3.2.7. Pump Number Constraint

The quantity of operating pump unit n in the pumping station should be no more than the quantity M of machines installed in the pumping station:

$$n_i\le M_i$$

(16)

4. Solution Methods

4.1. Optimization Algorithm

4.1.1. Dichotomy Approach

The dichotomy approach (abbreviating as DA) is a commonly used computational method that introduces the dichotomy into the approaching iterative search as follows:

(1)

For variable x ∈ [a, b], divide the definitional domain into n equal parts.

(2)

For interval step Δx = (b − a)/n, x_i = a + iΔx (I = 0, 1, 2, …, n).

(3)

Calculate the values of function f(x_i) and obtain the minimum f_min(x_i).

(4)

If the minimum value locates boundary point x_i (I = 0 or n), take the midpoint of the boundary domain and calculate its function value, compare it with the current minimum value, and identify the points x* with the minimum function value. Otherwise, take the midpoint x′ = (x_i−1 + x_i)/2 and x″ =(x_i + x_i+1)/2 of interval [x_i−1, x_i] and [x_i, x_i+1] respectively, then calculate f(x′) and f(x″), and compare them with f(x_i) to get the minimum points x*.

(5)

Shorten the search interval by half and determine the minimum point among f(x*), f(x* − Δx/2) and f(x* + Δx/2).

(6)

Shorten the search interval again by half, and stop calculations once the precision is satisfied.

4.1.2. Simulated Annealing–Particle Swarm Optimization

Particle swarm optimization (abbreviating as PSO) is an evolutionary stochastic swarm computational technique that is based on swarm movement and intelligence [22]. In the algorithm, a group of random particles is initialized, and the optimal solution is obtained by iterations. Each particle adjusts its position and velocity based on both its own experience and that of neighboring particles. At the end of each iteration, all particles observe the objective function value and move toward better positions. The velocity and position of each particle j in iteration t + 1 can be computed as follows [23,24,25]:

$$v_j(t+1)=w{v}_j\left(t\right)+c_1{r}_1\left(t\right)\cdot \left(p_j\right(t)-x_j(t) + c_2{r}_2\left(t\right)\cdot \left(p_{\mathrm{g}}\right(t)-x_j(t\left)\right)$$

(17)

$$x_j(t+1)=x_j\left(t\right)+v_j(t+1)$$

(18)

where j represents the jth particle; w is inertial weight; c₁ and c₂ are study factors; r₁ and r₂ are two independent random numbers between 0 and 1; v_j is the velocity of particle j; x_j is the position of particle j; p_j is the best experience of particle j; and p_g is the best experience of the all particles.

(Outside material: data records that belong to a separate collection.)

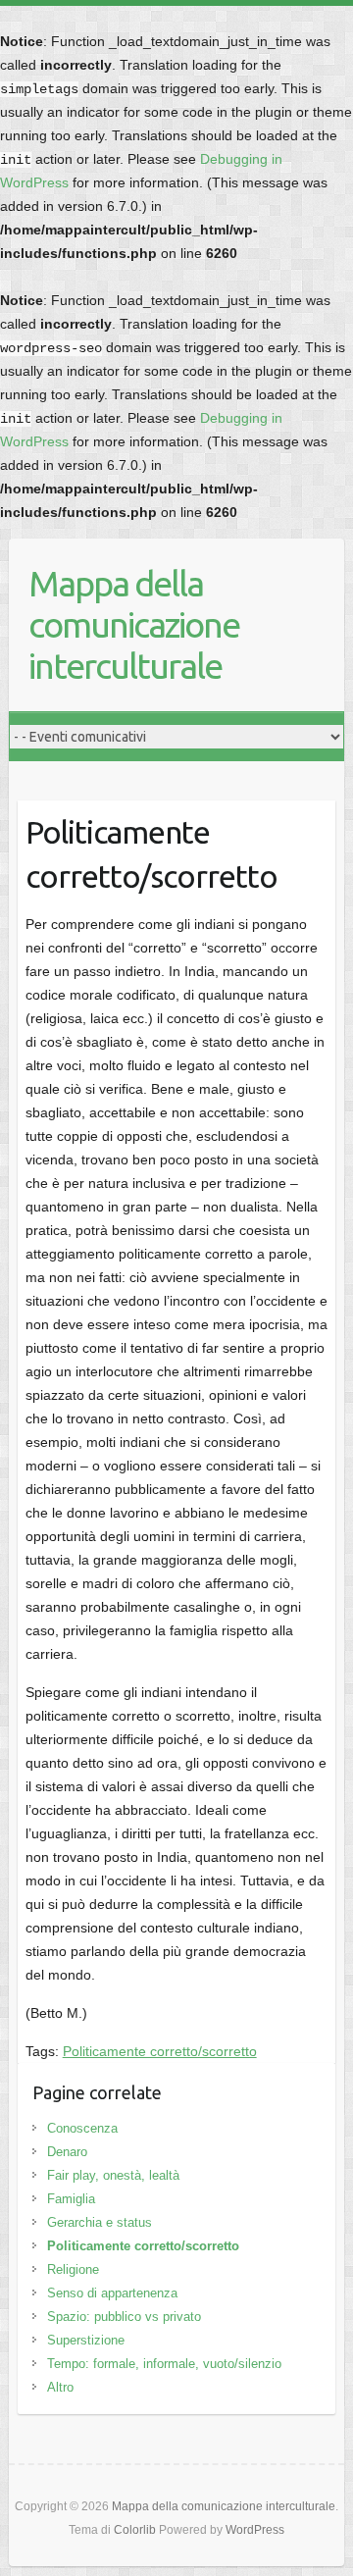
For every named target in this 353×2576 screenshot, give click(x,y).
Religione (73, 2269)
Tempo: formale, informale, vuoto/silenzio (164, 2363)
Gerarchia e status (99, 2222)
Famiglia (71, 2198)
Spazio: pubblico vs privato (124, 2316)
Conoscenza (82, 2128)
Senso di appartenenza (112, 2293)
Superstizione (86, 2340)
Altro (60, 2387)
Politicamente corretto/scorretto (160, 2051)
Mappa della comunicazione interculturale (133, 624)
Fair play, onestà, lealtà (113, 2175)
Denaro (67, 2151)
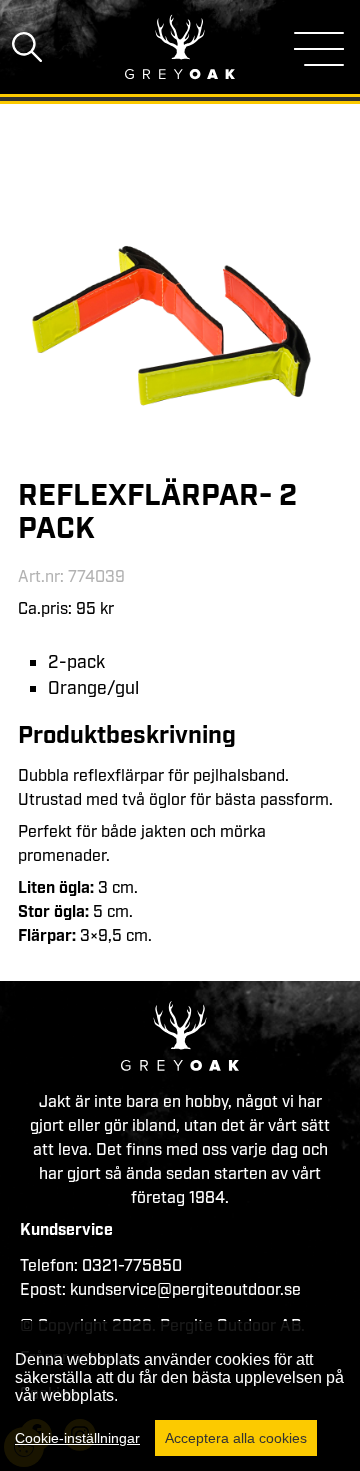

Simulated annealing (abbreviating as SA) is based on the physical annealing process of solid matter [26]. In this algorithm, for a minimum function f(x), x is a current solution, and x′ is a new solution generated in the neighbourhood domain randomly, supposing ΔE = f(x′) − f(x). Then, x is substituted with x′ at a probability p_a = min{1, exp(−ΔE/T)}, where T is temperature. When f(x′) < f(x), p_a = 1, which implies that the better solution is accepted with probability 1; otherwise, p_a is a value between 0 and 1. The algorithm accepts a bad and new solution at a certain probability.

Simulated annealing–particle swarm optimization (abbreviating as SA–PSO) introduces SA to the particle velocity and position update process to avoid falling into the local extreme value area and to obtain the global optimal solution. SA-PSO is simple and easy to implement, and it improves PSO performance [27,28].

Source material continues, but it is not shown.